Elinor looked back at her screen. ‘Lucy asks me to see if Jonno would give Ed a job. Or Tommy even.’

‘Crikey,’ Margaret said unexpectedly.

‘Yes.’

‘Would they?’

‘I doubt it.’

‘Would Jonno or Tommy Palmer really give Ed a job?’

Elinor looked at her sister. ‘Well, what do you think?’

Margaret picked her pen up again. ‘I think’, she said, ‘that money is even more boring than love. But not quite as utterly boring as biology.’

In the bath above the kitchen – she could hear her daughters’ voices through the floor, even if she couldn’t make out what they were saying – Belle Dashwood lay in the hot water, her face stiffly blanked out by a face mask. Mary Middleton had been seized with an urge for clearance, and had emptied out the contents of her lavishly appointed bathroom cupboards, sending down to Barton Cottage a carrier bag full of expensive half-used pots of this and that, including a face mask which promised to leave your skin not just unlined, but dewy. Margaret had been very contemptuous of the idea of dewy. ‘They just mean wet. Who wants to look wet, unless they’re a fish or something?’

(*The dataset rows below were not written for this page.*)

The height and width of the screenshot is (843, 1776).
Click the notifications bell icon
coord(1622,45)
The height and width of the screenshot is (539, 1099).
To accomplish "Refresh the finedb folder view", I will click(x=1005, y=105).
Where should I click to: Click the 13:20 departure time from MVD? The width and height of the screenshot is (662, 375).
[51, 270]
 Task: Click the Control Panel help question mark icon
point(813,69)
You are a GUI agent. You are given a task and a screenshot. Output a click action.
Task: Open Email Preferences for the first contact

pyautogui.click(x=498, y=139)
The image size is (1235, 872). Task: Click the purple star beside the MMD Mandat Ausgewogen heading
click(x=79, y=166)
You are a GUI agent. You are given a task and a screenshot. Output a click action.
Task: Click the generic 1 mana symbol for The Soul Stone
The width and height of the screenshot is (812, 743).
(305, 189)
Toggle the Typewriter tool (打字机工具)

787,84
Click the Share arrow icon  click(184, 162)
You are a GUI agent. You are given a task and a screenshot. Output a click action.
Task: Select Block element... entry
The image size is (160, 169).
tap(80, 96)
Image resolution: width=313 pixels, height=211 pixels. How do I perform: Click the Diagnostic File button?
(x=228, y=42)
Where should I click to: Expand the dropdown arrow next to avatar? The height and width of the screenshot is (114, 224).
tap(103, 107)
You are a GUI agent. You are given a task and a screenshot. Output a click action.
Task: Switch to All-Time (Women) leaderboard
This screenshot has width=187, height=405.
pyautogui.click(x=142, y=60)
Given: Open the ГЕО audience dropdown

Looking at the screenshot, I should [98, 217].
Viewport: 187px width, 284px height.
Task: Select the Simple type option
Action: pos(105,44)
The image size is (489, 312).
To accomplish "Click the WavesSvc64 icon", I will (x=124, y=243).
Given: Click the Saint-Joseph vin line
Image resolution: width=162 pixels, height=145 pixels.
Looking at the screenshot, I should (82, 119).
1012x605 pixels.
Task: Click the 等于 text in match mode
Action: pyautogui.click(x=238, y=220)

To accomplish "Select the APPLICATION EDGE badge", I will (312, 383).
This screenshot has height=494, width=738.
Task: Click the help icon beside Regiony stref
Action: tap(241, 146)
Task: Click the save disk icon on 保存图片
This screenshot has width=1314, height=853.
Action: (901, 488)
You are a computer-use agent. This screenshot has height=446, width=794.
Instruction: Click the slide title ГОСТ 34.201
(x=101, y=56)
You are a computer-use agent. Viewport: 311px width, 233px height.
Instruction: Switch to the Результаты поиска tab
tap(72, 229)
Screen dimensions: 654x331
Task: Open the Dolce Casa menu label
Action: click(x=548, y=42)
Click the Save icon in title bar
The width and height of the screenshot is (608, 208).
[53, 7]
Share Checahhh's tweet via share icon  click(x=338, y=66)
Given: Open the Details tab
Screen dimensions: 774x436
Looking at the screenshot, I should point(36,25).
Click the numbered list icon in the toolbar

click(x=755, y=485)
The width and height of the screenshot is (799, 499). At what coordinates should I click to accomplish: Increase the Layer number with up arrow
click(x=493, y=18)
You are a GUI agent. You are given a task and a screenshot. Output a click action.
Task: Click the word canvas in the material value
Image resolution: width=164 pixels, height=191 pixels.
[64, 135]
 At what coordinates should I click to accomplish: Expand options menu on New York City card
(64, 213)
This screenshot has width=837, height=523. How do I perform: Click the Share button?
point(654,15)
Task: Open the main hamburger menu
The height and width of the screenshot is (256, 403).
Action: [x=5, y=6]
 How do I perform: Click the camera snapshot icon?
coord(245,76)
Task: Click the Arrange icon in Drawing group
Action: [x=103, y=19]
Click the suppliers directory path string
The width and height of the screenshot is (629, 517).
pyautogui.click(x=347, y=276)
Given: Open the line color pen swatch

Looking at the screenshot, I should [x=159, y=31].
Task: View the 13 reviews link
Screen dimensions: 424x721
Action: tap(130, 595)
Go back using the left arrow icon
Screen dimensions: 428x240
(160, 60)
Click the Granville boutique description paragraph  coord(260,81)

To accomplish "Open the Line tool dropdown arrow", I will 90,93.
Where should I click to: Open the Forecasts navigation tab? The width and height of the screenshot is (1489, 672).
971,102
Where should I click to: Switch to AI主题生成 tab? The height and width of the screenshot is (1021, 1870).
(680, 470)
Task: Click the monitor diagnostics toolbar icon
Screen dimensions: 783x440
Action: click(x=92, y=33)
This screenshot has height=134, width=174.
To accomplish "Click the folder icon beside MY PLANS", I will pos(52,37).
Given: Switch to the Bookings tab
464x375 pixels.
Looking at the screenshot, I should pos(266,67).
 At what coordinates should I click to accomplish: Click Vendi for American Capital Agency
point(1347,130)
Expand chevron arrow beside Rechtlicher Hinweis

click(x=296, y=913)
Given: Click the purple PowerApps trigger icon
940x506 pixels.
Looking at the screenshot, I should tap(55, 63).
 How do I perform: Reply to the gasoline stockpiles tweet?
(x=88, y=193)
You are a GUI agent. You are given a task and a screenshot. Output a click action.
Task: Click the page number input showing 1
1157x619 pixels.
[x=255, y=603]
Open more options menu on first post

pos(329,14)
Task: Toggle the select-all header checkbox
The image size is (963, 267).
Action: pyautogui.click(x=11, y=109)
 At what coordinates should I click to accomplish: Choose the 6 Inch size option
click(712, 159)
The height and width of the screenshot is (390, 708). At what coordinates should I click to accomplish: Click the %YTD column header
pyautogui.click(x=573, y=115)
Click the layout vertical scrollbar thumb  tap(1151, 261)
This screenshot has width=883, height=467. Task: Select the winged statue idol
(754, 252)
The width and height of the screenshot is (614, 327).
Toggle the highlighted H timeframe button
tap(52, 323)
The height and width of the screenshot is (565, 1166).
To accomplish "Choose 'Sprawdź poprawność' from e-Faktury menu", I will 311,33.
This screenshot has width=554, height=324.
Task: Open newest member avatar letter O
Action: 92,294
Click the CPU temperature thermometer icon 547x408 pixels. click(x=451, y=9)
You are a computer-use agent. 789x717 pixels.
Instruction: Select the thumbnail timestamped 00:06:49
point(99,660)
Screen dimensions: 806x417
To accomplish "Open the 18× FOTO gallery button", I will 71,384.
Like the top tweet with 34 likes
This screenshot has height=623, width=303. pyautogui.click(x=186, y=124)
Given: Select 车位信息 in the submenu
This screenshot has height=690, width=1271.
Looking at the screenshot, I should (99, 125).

Belle had no desire to look like a fish. But she had discovered, in the last few weeks, she did have a desire not to look only like the mother of three grown daughters. She had begun to be anxious not to be seen only relatively, indeed to be acknowledged as a woman who amazed people by revealing how old her daughters were, a woman who was admired for what she still had, rather than was pitied for what she now lacked. Lying in the bath and feeling her skin tightening under the cracking shield of the mask, Belle reflected that although Henry was, and always would be, the love of her life, the heart was a muscle as well as an organ, and required exercise.

She had tried to suggest something of the kind on the telephone to Abigail Jennings. The conversation had started with Belle’s gratitude for all the kindness shown to Marianne for so long, and had then proceeded, on Belle’s part, to hint at that kindness being possibly extended to Marianne’s mother.